Stored records:
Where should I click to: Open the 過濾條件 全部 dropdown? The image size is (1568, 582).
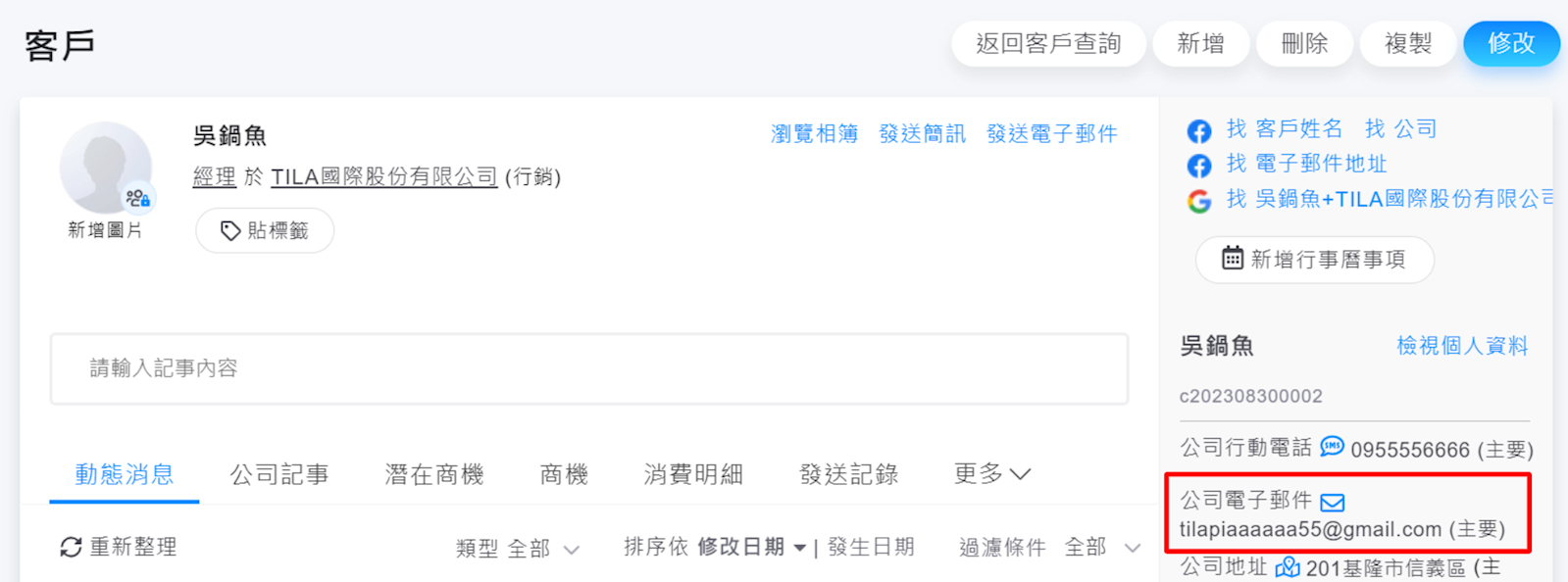1050,547
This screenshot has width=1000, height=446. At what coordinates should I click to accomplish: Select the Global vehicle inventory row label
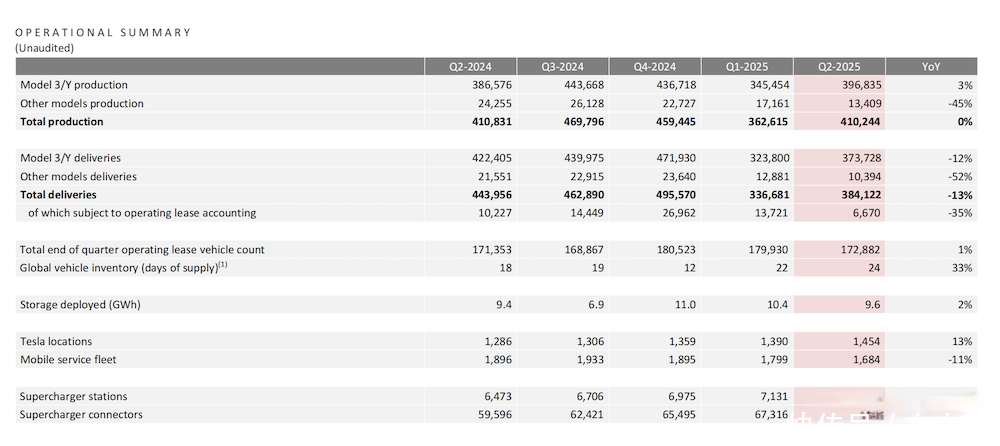tap(124, 268)
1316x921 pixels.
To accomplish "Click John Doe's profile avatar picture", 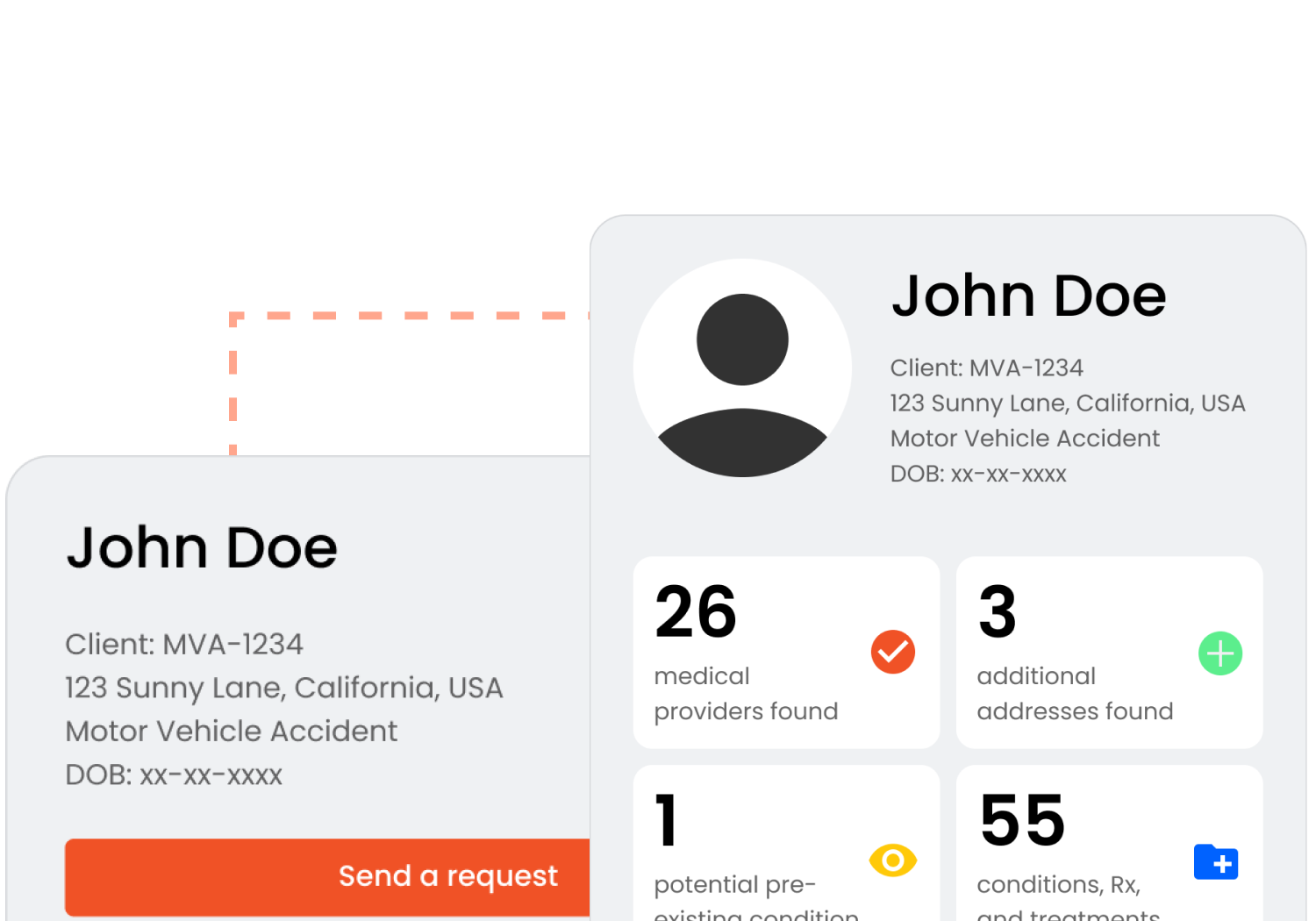I will (742, 367).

Work item → Print the data above from its first line through the line that has "1316x921 pixels.", exactly and with nothing else, omitting pictures.

Answer below →
Where should I click to: Open the 過濾條件 全部 dropdown? The image size is (1568, 582).
1050,547
This screenshot has width=1000, height=446. At what coordinates should I click to accomplish: Select the Global vehicle inventory row label
tap(124, 268)
1316x921 pixels.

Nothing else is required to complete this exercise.